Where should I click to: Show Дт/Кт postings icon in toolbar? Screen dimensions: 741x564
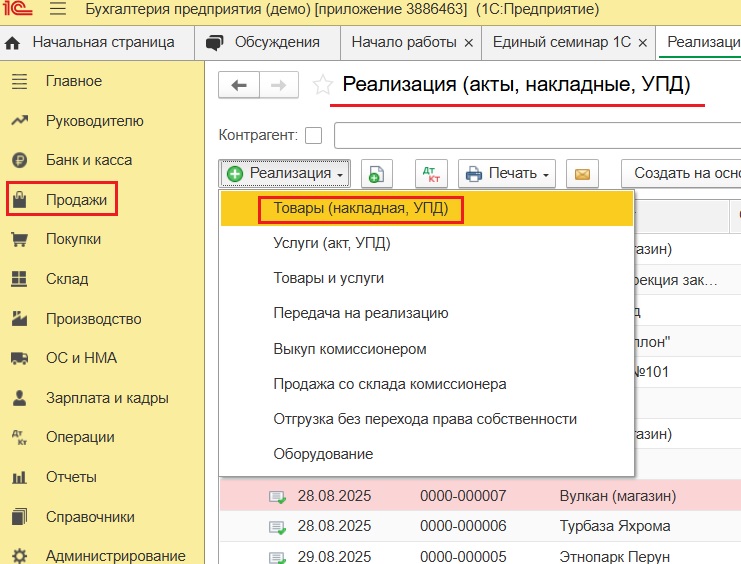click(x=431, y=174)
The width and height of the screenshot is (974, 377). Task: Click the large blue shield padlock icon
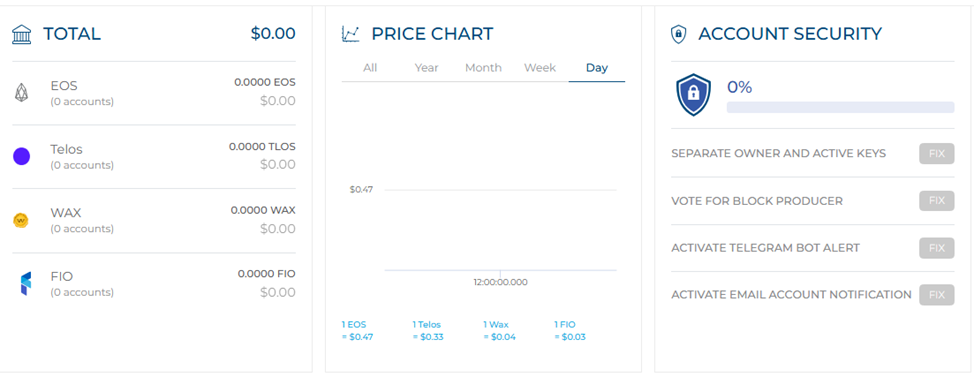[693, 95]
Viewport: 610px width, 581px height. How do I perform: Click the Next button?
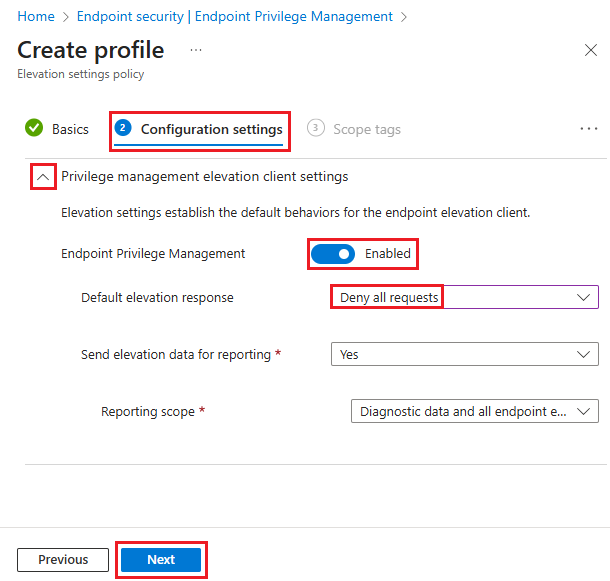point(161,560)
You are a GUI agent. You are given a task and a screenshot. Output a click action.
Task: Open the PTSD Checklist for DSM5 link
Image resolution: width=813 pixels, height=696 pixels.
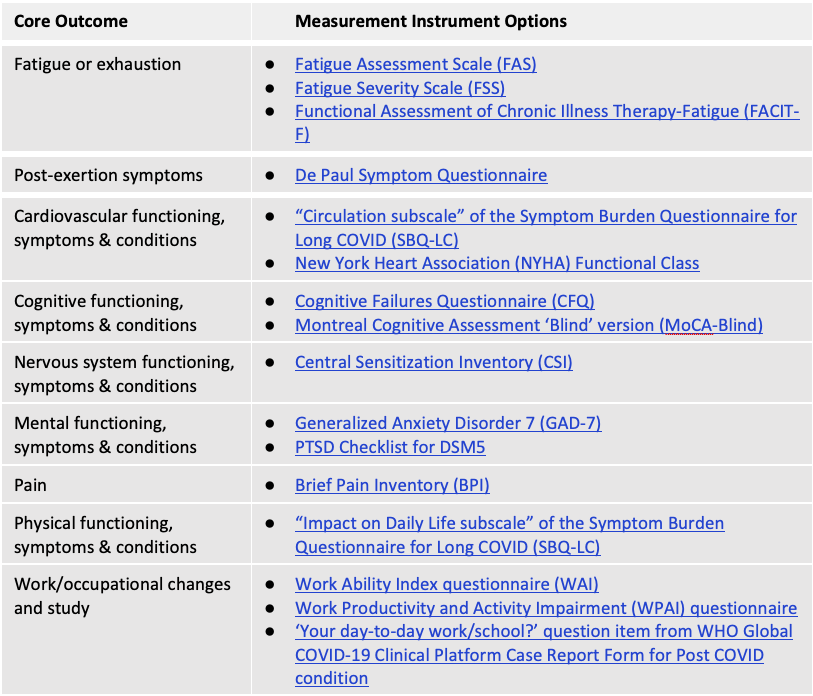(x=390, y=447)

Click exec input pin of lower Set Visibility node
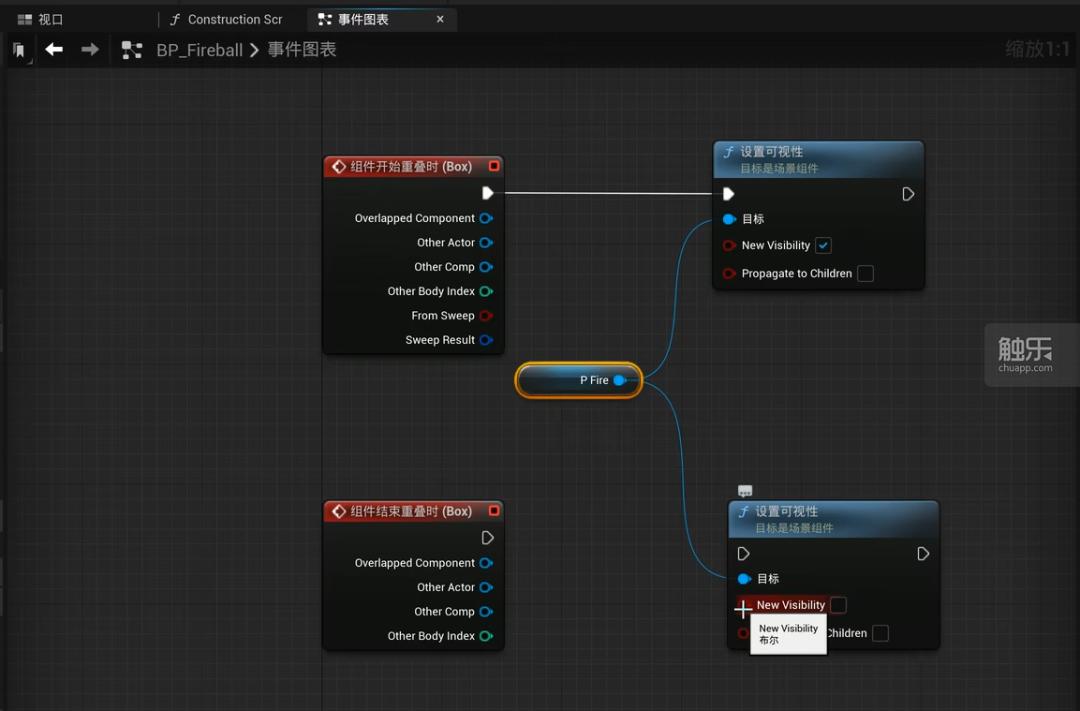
○ ○ ○ ○
# [TASK GOAL]
Return the text of every row above word for word, leaving the pictures out.

# [RESULT FOR THIS TASK]
Where should I click to: Show Дт/Кт postings icon in toolbar? Screen dimensions: 741x564
click(x=431, y=174)
The width and height of the screenshot is (974, 377). Task: Click the large blue shield padlock icon
[693, 95]
Viewport: 610px width, 581px height. How do I perform: Click the Next button?
point(161,560)
You are a GUI agent. You are given a task and a screenshot. Output a click action.
Task: Open the PTSD Checklist for DSM5 link
Image resolution: width=813 pixels, height=696 pixels.
(x=390, y=447)

Click exec input pin of lower Set Visibility node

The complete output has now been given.